Is it feasible to make a copy the database, or part of the database that causes the problem? If you keep a backup server, you might be able to copy the data from there instead (make sure you have another backup, in case you messed the backup database).
Basically, you don't want to mess with live data and you don't want to be left with no backup in case you mess something up (and you will!).
Use manage.py dumpdata > mydata.json to get a copy of the data from your database.
Go to your local machine, copy mydata.json to a subdirectory of your app called fixtures e.g. myapp/fixtures/mydata.json and do:
manage.py syncdb # Set up an empty database
manage.py loaddata mydata.json
Your local database will be populated with data and you can test away.
Make a copy the database... It's really a good practices!!
Just execute the test, instead call commit, call rollback at the end of.
The first thing to try should be manually executing the test code on the shell, on the production server.
python manage.py shell
If that doesn't work, you may need to dump the production data, copy it locally and use it as a fixture for the testcase you are using.
If there is a way to ask django to use the standard database without creating a new one, I think rather than creating a fixture, you can do a sqldump which will generally be a much smaller file.
Short answer: you don't.
Long answer: you don't, you make a copy of the production database and run it there
If you really don't care about trashing the db, then Marco's answer of rolling back the transaction is my preferred choice as well. You could also try NdbUnit but I personally don't think the extra baggage it brings is worth the gains.
How do you test the test db now? By test db do you mean SQLite?
HTH,
Berryl
I have both a full-on-slow-django-test-db suite and a crazy-fast-runs-against-production test suite built from a common test module. I use the production suite for sanity checking my changes during development and as a commit validation step on my development machine. The django suite module looks like this:
import django.test
import my_test_module
...
class MyTests(django.test.TestCase):
def test_XXX(self):
my_test_module.XXX(self)
The production test suite module uses bare unittest and looks like this:
import unittest
import my_test_module
class MyTests(unittest.TestCase):
def test_XXX(self):
my_test_module.XXX(self)
suite = unittest.TestLoader().loadTestsFromTestCase(MyTests)
unittest.TextTestRunner(verbosity=2).run(suite)

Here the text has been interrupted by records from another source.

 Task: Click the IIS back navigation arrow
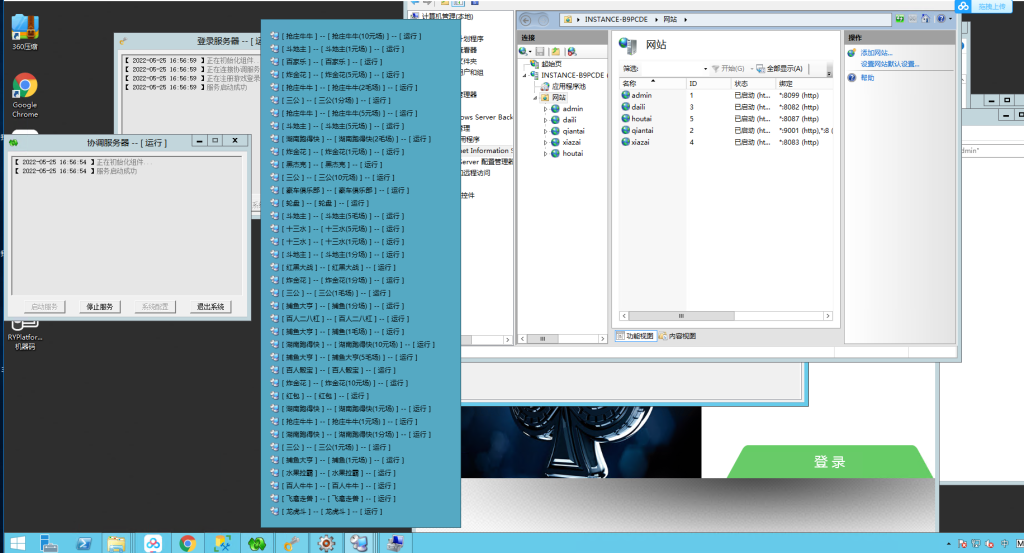pos(526,20)
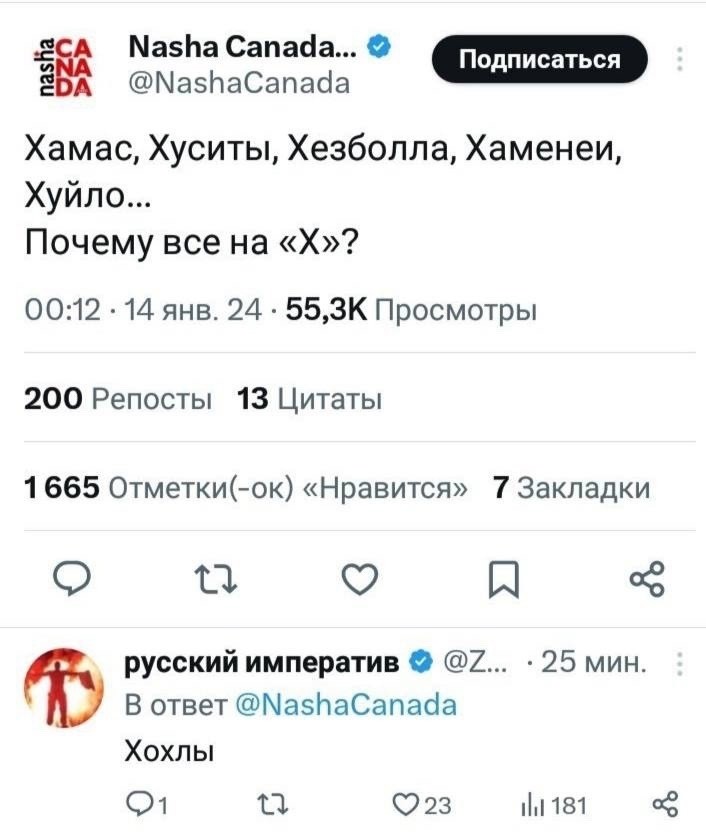Repost the main Nasha Canada tweet
The width and height of the screenshot is (706, 834).
211,579
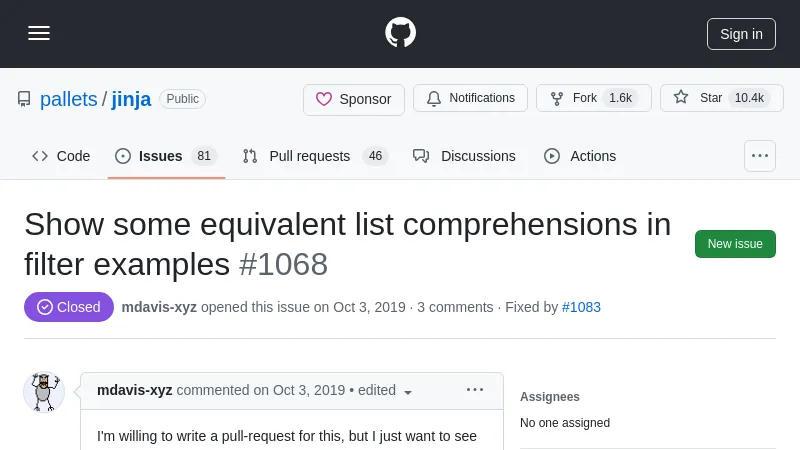Fork the jinja repository
Screen dimensions: 800x450
(x=594, y=98)
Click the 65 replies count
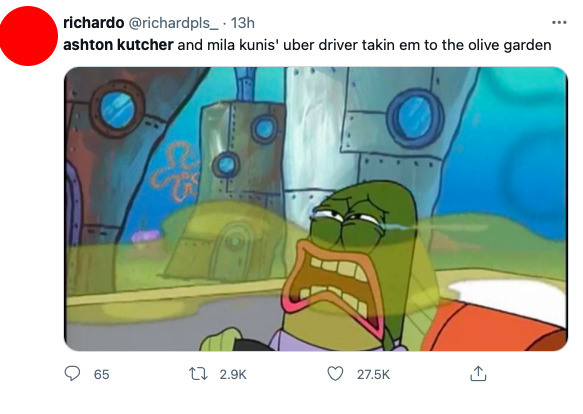Image resolution: width=583 pixels, height=414 pixels. click(102, 374)
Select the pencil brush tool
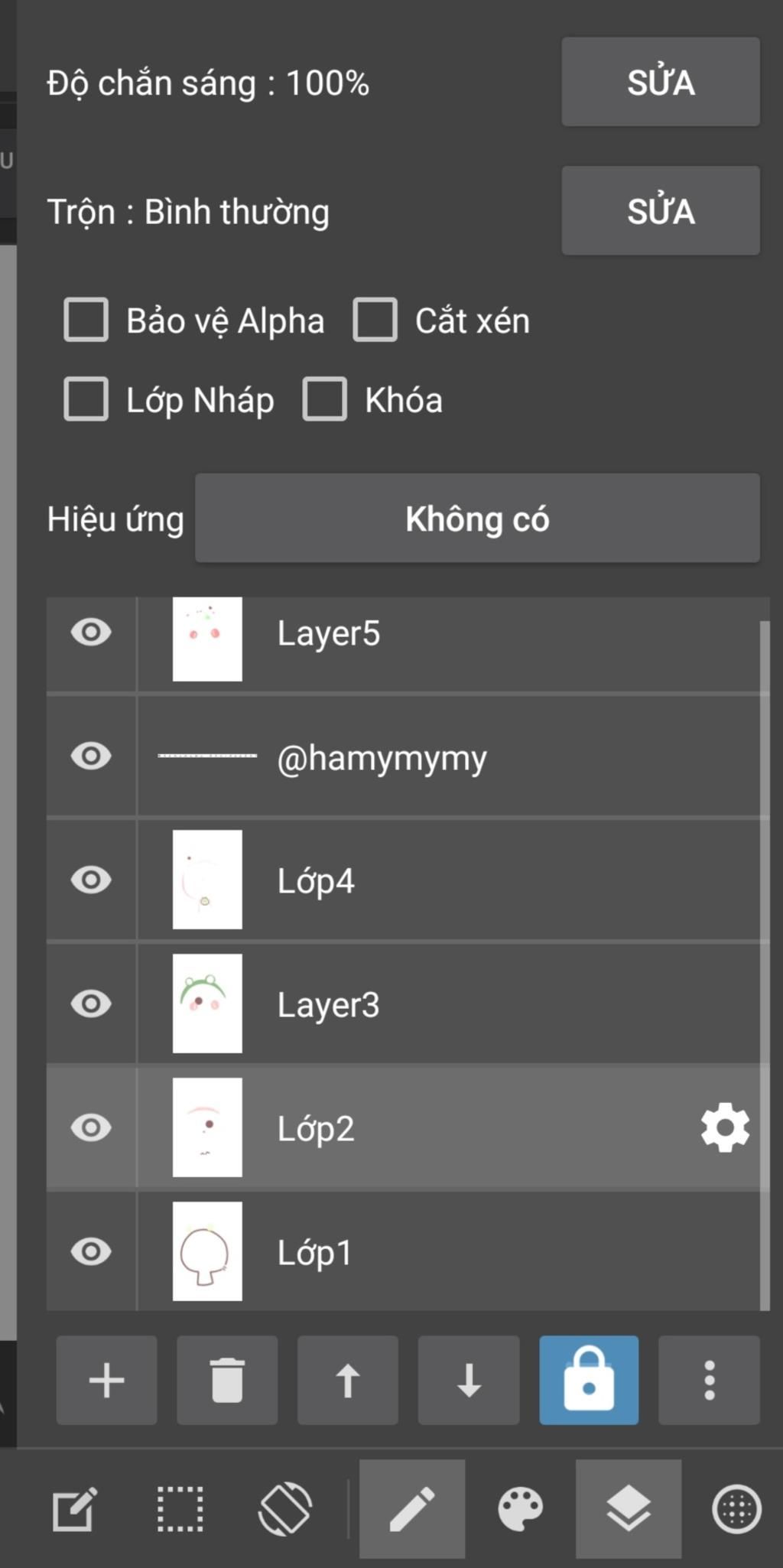The width and height of the screenshot is (783, 1568). coord(412,1509)

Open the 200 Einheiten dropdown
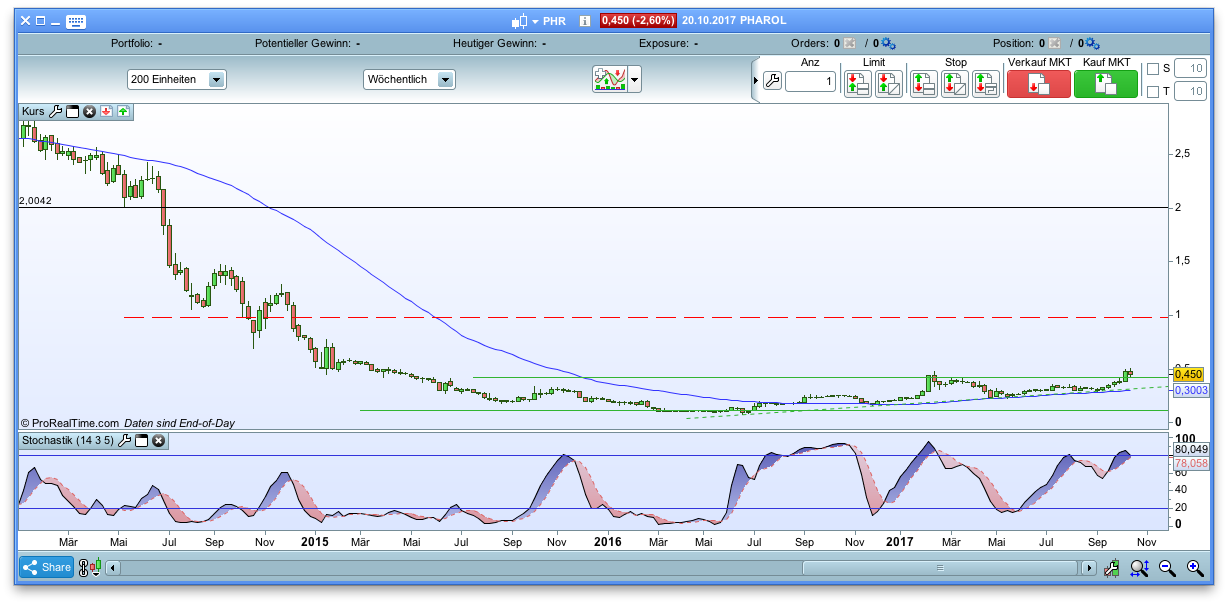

The test module looks like this:
def XXX(testcase):
testcase.assertEquals('foo', 'bar')
I run the bare unittest version like this, so my tests in either case have the django ORM available to them:
% python manage.py shell < run_unit_tests
where run_unit_tests consists of:
import path.to.production_module
The production module needs a slightly different setUp() and tearDown() from the django version, and you can put any required table cleaning in there. I also use the django test client in the common test module by mimicking the test client class:
class FakeDict(dict):
"""
class that wraps dict and provides a getlist member
used by the django view request unpacking code, used when
passing in a FakeRequest (see below), only needed for those
api entrypoints that have list parameters
"""
def getlist(self, name):
return [x for x in self.get(name)]
class FakeRequest(object):
"""
an object mimicing the django request object passed in to views
so we can test the api entrypoints from the developer unit test
framework
"""
user = get_test_user()
GET={}
POST={}
Here's an example of a test module function that tests via the client:
def XXX(testcase):
if getattr(testcase, 'client', None) is None:
req_dict = FakeDict()
else:
req_dict = {}
req_dict['param'] = 'value'
if getattr(testcase, 'client', None) is None:
fake_req = FakeRequest()
fake_req.POST = req_dict
resp = view_function_to_test(fake_req)
else:
resp = testcase.client.post('/path/to/function_to_test/', req_dict)
...
I've found this structure works really well, and the super-speedy production version of the suite is a major time-saver.
If you database supports template databases, use the production database as a template database. Ensure that you Django database user has sufficient permissions.
If you are using PostgreSQL, you can easily do this specifying the name of your production database as POSTGIS_TEMPLATE(and use the PostGIS backend).